Другие читают фантастику, где сам чёрт, как говорится, ногу сломит, а заодно доверчивому читателю мозги куда-то не туда вправит. Третьи, кто много о себе воображает, идут по совсем уже привилегированному списку авторов, вроде того, который со слов философа Дмитрия Хаустова приведён в нашем предыдущем литературном обзоре: Джойс, Кафка, Пруст, Музиль, Томас Манн…

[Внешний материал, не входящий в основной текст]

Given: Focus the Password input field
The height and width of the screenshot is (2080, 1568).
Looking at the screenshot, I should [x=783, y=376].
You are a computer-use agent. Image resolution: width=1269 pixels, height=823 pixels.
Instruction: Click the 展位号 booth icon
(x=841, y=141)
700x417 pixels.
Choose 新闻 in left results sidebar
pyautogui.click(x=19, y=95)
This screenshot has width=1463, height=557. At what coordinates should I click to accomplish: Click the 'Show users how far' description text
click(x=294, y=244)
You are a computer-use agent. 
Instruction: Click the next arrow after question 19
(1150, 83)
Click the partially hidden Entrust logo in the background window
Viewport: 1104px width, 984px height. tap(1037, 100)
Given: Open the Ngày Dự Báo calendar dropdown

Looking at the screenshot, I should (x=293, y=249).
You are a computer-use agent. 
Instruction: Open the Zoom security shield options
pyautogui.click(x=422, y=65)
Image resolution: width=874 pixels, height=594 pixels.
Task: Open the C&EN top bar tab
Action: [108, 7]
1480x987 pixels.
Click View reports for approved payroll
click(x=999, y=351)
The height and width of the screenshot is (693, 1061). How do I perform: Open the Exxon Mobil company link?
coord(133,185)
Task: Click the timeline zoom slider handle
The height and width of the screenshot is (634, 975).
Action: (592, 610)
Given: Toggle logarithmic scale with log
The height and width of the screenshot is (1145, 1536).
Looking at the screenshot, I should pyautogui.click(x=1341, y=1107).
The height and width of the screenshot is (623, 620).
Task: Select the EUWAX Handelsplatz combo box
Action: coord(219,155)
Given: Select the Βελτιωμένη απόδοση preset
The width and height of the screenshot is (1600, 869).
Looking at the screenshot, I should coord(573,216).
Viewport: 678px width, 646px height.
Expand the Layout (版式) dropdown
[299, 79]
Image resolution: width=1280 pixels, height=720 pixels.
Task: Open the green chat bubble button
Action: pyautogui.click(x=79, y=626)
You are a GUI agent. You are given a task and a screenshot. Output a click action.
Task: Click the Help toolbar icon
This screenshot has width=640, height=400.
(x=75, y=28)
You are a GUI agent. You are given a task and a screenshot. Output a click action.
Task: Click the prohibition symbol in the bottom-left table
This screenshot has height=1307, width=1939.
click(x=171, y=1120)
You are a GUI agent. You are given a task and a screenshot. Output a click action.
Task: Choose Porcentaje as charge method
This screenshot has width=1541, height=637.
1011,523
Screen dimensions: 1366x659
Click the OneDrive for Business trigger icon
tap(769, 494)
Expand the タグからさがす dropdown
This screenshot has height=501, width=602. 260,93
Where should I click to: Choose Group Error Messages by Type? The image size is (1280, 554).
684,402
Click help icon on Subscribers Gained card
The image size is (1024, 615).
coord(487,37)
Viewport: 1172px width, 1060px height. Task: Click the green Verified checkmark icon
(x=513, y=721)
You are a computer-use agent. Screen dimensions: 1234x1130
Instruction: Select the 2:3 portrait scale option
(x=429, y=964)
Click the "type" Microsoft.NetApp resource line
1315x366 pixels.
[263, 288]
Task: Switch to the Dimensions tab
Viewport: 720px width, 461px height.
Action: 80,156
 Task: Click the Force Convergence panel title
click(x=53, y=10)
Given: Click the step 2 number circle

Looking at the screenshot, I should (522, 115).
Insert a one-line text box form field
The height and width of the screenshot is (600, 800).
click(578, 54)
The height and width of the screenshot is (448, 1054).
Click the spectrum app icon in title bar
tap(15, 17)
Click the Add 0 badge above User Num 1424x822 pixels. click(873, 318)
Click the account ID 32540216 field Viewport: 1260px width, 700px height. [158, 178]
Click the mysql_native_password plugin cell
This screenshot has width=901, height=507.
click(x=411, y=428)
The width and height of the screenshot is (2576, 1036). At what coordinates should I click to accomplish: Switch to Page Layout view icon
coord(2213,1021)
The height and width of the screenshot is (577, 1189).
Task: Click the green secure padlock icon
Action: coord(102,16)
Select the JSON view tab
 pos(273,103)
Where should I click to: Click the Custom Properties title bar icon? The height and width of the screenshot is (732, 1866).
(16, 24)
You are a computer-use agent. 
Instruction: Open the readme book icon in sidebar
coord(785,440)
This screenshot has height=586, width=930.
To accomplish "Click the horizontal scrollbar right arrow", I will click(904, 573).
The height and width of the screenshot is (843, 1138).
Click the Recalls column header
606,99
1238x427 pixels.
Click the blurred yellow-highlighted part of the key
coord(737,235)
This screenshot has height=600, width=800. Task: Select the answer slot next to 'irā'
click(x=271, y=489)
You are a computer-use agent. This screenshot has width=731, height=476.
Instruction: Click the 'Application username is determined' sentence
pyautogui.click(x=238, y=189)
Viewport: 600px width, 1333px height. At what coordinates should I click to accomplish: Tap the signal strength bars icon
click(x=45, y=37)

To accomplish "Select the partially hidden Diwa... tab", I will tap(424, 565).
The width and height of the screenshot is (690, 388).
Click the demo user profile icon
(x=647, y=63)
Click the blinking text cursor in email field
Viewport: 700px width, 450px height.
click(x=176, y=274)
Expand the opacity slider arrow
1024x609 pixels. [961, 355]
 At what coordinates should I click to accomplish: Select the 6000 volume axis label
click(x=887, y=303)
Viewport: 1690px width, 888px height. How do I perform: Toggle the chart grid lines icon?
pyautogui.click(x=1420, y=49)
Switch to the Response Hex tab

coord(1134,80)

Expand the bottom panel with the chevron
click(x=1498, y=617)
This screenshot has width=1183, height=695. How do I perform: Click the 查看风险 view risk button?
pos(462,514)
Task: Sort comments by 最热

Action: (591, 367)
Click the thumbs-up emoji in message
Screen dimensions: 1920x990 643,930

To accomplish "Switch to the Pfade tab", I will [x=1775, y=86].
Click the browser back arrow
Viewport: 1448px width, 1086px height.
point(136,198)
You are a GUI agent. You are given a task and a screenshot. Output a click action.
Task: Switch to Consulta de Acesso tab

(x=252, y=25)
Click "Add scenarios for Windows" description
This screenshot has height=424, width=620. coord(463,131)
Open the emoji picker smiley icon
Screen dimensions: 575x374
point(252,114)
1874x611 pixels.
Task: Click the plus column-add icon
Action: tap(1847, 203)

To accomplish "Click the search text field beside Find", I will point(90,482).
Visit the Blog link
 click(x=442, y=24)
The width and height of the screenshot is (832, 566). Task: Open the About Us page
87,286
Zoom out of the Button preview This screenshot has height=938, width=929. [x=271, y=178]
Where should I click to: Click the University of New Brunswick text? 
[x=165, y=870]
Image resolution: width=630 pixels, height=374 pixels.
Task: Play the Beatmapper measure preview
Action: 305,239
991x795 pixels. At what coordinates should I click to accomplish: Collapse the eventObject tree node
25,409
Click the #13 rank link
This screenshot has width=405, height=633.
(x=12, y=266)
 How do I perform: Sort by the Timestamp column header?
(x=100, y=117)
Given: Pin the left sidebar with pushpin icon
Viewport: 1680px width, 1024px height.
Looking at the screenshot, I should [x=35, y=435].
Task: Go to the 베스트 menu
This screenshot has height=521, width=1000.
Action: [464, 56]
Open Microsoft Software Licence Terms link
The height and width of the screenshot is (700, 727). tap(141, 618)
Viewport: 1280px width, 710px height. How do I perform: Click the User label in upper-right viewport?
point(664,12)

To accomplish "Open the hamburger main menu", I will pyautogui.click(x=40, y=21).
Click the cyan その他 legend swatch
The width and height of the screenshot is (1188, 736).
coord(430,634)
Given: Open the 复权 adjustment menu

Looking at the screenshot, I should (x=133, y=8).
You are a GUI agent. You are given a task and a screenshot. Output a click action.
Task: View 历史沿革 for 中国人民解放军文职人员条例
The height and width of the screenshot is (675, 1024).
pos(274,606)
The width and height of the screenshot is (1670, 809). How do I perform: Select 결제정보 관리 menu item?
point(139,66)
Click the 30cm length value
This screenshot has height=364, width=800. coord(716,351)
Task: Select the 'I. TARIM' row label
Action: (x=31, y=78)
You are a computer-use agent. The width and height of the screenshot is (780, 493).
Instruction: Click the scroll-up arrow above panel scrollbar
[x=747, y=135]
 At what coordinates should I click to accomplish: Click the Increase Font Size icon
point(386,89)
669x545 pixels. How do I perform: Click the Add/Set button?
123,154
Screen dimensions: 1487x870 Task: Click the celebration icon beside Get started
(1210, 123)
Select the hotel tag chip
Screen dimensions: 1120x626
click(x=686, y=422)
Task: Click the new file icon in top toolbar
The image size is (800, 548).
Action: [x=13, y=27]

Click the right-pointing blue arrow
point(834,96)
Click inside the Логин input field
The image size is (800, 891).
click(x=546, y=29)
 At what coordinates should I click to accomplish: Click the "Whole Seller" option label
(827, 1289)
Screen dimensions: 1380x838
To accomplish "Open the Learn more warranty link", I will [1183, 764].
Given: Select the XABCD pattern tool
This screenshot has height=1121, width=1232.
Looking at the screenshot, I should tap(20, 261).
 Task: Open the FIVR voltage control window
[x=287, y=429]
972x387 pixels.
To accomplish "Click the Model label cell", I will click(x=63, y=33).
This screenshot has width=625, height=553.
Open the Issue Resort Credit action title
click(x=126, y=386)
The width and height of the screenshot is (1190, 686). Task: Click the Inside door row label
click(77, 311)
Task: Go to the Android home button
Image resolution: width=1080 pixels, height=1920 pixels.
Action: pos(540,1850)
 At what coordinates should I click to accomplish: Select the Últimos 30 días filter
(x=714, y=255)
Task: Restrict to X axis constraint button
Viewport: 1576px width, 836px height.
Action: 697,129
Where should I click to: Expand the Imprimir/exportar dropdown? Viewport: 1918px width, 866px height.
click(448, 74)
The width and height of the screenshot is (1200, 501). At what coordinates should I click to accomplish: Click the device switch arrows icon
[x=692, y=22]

Однако со всем уважением и к модным спискам, и к культовым авторам, заметим, что в книгах перечисленных видов и жанров доминируют всё же не вполне литературные стратегии. Так, любовные романы элементарно возмещают читателю(-нице) недостаток романтических отношений в собственной повседневности. Исторические блокбастеры заманивают в прошлое, обещая приобщение к некоему будто бы «золотому веку». Фантастика, как правило, удовлетворяет людей, которые из принципа или из вредности ищут какую бы то ни было «альтернативу». Ну, а козырять знанием элитарного литературного материала – священная обязанность тех, кто замыслил побег из сонного провинциального царства в престижный мир столичной суеты.
Но сегодня хочется немного поговорить о литературе, которая по преимуществу есть искусство связной осмысленной русской речи, но которая не берётся при этом задавать предельные вопросы, как тексты Льва Толстого или Фёдора Достоевского. Которая, в то же время, не силится удивлять любой ценой, зачастую оборачиваясь искусственной, даже и синтетической прихотью ума, наподобие современных, да и классических детективов. Поговорим о литературе, которая просто рассказывает – о простых вещах и незамысловатых, казалось бы, людях; о литературе, которая не имеет совершенно никакого желания быть «больше литературы».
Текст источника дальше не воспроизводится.